## [Set task 1]
Sum up the book blog excerpt in three sentences.
## [Set task 2]
Resume the book blog excerpt after its final sentence and keep writing in the same style.

Start Page excerpt

Former leading New Zealand publisher and bookseller, and widely experienced judge of both the Commonwealth Writers Prize and the Montana New Zealand Book Awards, talks about what he is currently reading, what impresses him and what doesn't, along with chat about the international English language book scene, and links to sites of interest to booklovers.
Egypt’s largest bookshop chain is opening a London outlet next
month, which will be its first international branch. The 33-branch-strong chain Alef Bookstores has chosen London
as the place to launch its international expansion, and will open a 2,000
sq ft store at 219 Baker Street, next door to 221B Baker Street, fictional
home of Sherlock Holmes and home to The Sherlock Holmes Museum.
Former self-published writer Kerry Wilkinson pictured has laid
down the gauntlet to traditional publishers, saying that they do not
communicate with authors enough and that Amazon is “the main innovator in
the book space”. Wilkinson also said that publishers were unlikely to change
the way they worked any time soon, as the “only reason you change is if
you’re forced to”.

End Page excerpt
Start Raw data

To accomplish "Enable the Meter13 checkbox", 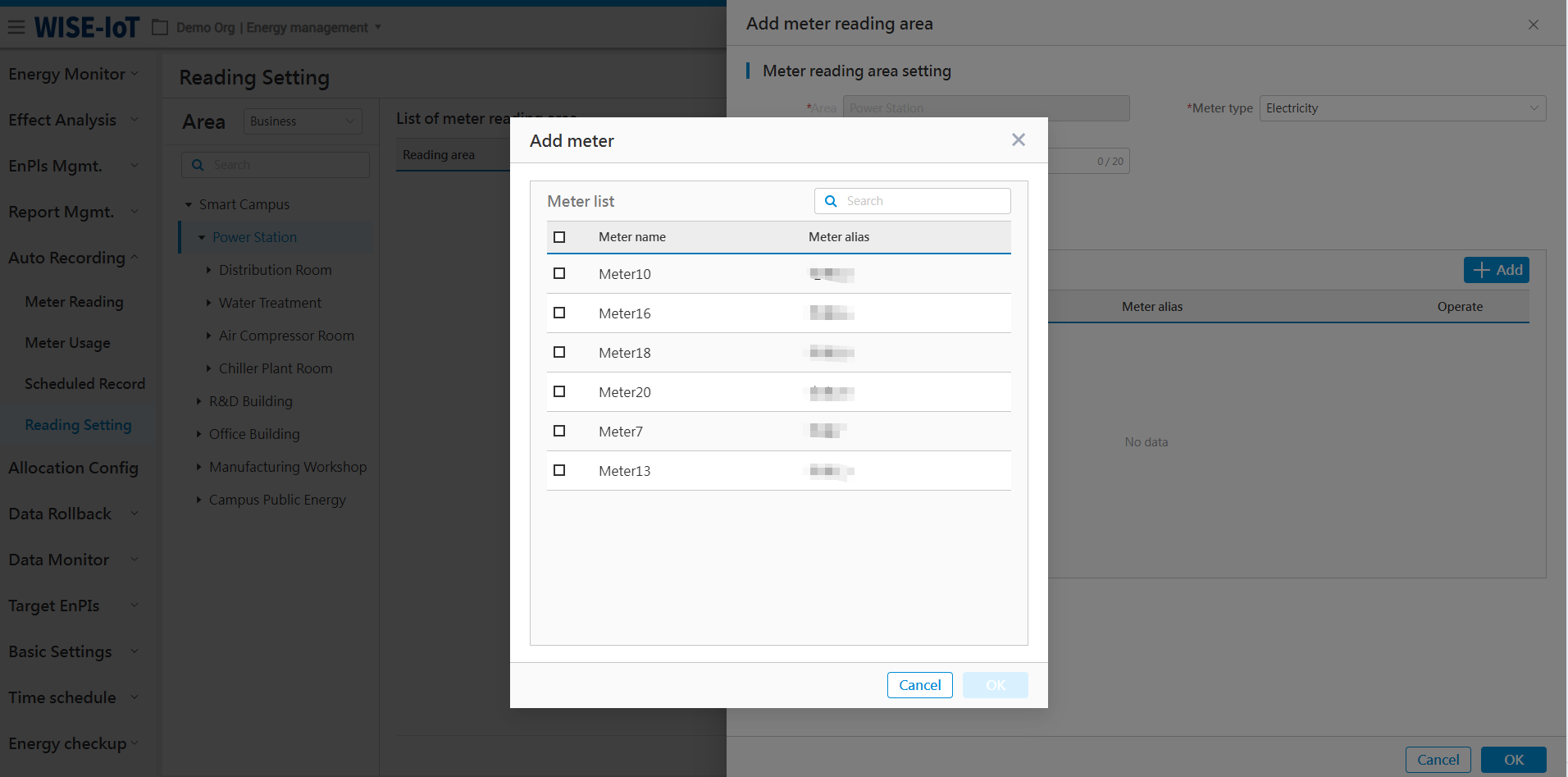I will pyautogui.click(x=559, y=470).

End Raw data

## [Task answer 1]
The page belongs to a former leading New Zealand publisher and bookseller, an experienced judge of the Commonwealth Writers Prize and the Montana New Zealand Book Awards, who talks about current reading, the international English-language book scene and sites of interest to booklovers. Alef Bookstores, Egypt's largest bookshop chain with 33 branches, will open its first international branch next month, a 2,000 sq ft store at 219 Baker Street in London, next door to 221B Baker Street, the fictional home of Sherlock Holmes and home to The Sherlock Holmes Museum. Former self-published writer Kerry Wilkinson has challenged traditional publishers, saying they do not communicate with authors enough, calling Amazon "the main innovator in the book space" and predicting that publishers will not change soon unless forced to.

## [Task answer 2]
Richard Mollet has spearheaded "unprecedented
change" in the industry and given the Publishers Association
"real energy and a sense of direction," publishers have said
following the news he is to stand down from his position as c.e.o of the
Publishers Association next year. Mollet is leaving to take on the role of head of European
government affairs at RELX Group, an information and analytics company, it
was announced today
A debut novel has sparked auctions across Europe. Two Roads in the UK won an auction for The Keeper of Lost Things
by Ruth Hogan, from Laura Macdougall at Tibor Jones & Associates. The book has sold to Rizzoli in Italy in a six-way auction,
and Ullstein won a five-way auction in Germany. Tibor Jones’ Charlotte
Maddox said the German offer was the largest received for a debut in the
eight-year history of the agency.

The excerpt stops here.